[DIRECTIONS] Give again, word for word, each line below starting at the one that contains "Task: Open the Previous Versions tab" and ending at the one that contains "Task: Select bottom Motor B block in switch".

[DATA TO USE]
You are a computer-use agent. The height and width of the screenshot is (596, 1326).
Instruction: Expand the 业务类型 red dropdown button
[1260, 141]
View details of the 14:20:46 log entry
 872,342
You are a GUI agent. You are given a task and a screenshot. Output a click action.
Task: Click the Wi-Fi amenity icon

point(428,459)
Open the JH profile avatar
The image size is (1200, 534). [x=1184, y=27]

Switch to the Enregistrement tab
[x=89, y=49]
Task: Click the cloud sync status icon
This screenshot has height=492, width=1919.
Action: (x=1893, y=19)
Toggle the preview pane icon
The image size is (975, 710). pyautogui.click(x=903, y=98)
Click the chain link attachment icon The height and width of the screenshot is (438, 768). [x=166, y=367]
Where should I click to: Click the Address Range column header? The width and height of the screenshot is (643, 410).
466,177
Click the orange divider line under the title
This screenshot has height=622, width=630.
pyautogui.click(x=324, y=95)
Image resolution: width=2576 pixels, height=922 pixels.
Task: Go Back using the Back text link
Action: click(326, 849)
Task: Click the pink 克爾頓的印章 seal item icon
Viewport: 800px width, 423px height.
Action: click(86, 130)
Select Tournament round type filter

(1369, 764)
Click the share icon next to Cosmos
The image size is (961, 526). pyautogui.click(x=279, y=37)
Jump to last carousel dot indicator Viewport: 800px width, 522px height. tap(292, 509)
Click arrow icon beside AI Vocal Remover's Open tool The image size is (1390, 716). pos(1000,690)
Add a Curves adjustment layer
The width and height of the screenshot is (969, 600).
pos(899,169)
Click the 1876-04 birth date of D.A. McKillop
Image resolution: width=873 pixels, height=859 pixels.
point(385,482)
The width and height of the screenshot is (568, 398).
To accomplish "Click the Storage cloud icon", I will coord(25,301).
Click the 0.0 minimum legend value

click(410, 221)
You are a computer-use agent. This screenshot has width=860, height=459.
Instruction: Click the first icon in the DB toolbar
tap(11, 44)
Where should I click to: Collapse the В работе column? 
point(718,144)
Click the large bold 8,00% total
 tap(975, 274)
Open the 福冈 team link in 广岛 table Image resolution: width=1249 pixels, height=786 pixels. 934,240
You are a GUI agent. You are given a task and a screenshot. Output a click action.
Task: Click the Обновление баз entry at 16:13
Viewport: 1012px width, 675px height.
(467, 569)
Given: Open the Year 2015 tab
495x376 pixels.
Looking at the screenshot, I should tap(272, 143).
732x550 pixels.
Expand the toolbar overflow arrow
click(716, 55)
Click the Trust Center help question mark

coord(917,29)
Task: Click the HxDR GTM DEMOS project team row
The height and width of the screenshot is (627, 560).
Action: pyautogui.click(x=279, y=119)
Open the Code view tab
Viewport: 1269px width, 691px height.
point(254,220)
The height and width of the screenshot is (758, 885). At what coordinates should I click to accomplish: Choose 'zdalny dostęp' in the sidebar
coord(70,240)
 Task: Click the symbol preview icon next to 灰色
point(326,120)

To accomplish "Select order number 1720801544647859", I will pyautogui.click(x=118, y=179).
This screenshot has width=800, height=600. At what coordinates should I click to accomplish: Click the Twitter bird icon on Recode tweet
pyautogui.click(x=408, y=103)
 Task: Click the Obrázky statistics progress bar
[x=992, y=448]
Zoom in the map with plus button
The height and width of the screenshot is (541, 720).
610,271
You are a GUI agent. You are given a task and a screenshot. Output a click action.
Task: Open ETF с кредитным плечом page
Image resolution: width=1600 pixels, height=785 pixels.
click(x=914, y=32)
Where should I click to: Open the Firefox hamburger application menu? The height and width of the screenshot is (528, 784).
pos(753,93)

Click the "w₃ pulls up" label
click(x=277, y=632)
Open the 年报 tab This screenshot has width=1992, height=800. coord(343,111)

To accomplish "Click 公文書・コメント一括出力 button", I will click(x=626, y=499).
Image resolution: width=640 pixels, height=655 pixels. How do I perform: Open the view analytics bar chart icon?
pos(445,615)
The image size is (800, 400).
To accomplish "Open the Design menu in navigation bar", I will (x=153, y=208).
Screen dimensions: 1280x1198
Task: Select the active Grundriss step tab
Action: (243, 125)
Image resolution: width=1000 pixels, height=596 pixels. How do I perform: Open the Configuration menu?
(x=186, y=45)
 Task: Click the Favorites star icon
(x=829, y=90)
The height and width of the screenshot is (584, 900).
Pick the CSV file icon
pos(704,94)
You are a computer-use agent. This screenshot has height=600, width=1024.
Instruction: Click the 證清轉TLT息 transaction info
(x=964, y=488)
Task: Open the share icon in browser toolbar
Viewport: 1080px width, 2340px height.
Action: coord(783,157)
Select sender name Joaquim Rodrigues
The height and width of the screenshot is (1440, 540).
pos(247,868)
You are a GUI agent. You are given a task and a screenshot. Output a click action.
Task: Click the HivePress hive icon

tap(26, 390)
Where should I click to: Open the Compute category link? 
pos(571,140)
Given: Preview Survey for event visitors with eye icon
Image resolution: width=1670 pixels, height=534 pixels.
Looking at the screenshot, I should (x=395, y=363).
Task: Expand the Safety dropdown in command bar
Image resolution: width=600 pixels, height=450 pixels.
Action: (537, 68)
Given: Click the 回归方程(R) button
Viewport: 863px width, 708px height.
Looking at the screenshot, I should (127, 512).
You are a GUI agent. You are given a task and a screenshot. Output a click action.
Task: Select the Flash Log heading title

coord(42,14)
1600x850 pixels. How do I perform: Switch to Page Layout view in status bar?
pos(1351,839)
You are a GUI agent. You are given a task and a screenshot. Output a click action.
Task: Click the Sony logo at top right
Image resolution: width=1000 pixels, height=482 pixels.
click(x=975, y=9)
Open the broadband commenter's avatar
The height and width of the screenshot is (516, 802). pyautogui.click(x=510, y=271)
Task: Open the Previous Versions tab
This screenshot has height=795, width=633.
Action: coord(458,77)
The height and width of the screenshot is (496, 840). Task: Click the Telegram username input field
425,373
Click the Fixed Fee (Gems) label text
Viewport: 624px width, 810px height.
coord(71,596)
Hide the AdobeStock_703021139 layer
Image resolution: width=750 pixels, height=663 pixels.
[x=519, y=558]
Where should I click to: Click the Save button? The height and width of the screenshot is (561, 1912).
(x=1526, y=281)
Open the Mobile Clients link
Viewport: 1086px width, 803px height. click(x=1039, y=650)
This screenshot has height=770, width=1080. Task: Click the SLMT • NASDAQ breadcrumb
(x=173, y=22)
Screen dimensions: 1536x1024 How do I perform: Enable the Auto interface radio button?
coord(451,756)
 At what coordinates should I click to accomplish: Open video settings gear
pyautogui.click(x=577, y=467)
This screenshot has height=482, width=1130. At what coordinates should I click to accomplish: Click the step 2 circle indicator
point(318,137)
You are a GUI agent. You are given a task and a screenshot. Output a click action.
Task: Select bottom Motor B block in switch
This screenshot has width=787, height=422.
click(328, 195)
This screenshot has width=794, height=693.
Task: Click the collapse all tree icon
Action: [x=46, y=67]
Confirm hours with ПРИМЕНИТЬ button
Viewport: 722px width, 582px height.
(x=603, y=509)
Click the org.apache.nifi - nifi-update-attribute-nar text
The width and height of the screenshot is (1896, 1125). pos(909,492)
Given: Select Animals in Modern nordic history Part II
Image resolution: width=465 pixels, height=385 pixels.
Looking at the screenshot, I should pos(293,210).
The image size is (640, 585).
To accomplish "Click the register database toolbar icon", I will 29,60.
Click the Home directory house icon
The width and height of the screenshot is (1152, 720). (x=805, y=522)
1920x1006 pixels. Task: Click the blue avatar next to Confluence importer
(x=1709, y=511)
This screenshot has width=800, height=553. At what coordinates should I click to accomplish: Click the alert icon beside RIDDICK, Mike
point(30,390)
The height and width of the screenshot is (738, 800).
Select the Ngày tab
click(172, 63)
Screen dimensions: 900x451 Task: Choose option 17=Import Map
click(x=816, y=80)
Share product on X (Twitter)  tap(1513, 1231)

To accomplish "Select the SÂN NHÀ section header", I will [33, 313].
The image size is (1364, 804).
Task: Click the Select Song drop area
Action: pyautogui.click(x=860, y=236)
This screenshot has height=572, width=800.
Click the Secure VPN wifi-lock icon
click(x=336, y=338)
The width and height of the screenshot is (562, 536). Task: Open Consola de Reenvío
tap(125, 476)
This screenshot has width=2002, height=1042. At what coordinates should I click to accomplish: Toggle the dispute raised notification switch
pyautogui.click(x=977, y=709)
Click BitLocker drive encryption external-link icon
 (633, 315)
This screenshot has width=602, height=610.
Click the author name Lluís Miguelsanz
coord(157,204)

[SOLUTION FOR THIS TASK]
Task: Open the Previous Versions tab
This screenshot has height=795, width=633.
Action: coord(458,77)
The height and width of the screenshot is (496, 840). Task: Click the Telegram username input field
425,373
Click the Fixed Fee (Gems) label text
Viewport: 624px width, 810px height.
coord(71,596)
Hide the AdobeStock_703021139 layer
Image resolution: width=750 pixels, height=663 pixels.
[x=519, y=558]
Where should I click to: Click the Save button? The height and width of the screenshot is (561, 1912).
(x=1526, y=281)
Open the Mobile Clients link
Viewport: 1086px width, 803px height. click(x=1039, y=650)
This screenshot has height=770, width=1080. Task: Click the SLMT • NASDAQ breadcrumb
(x=173, y=22)
Screen dimensions: 1536x1024 How do I perform: Enable the Auto interface radio button?
coord(451,756)
 At what coordinates should I click to accomplish: Open video settings gear
pyautogui.click(x=577, y=467)
This screenshot has height=482, width=1130. At what coordinates should I click to accomplish: Click the step 2 circle indicator
point(318,137)
You are a GUI agent. You are given a task and a screenshot. Output a click action.
Task: Select bottom Motor B block in switch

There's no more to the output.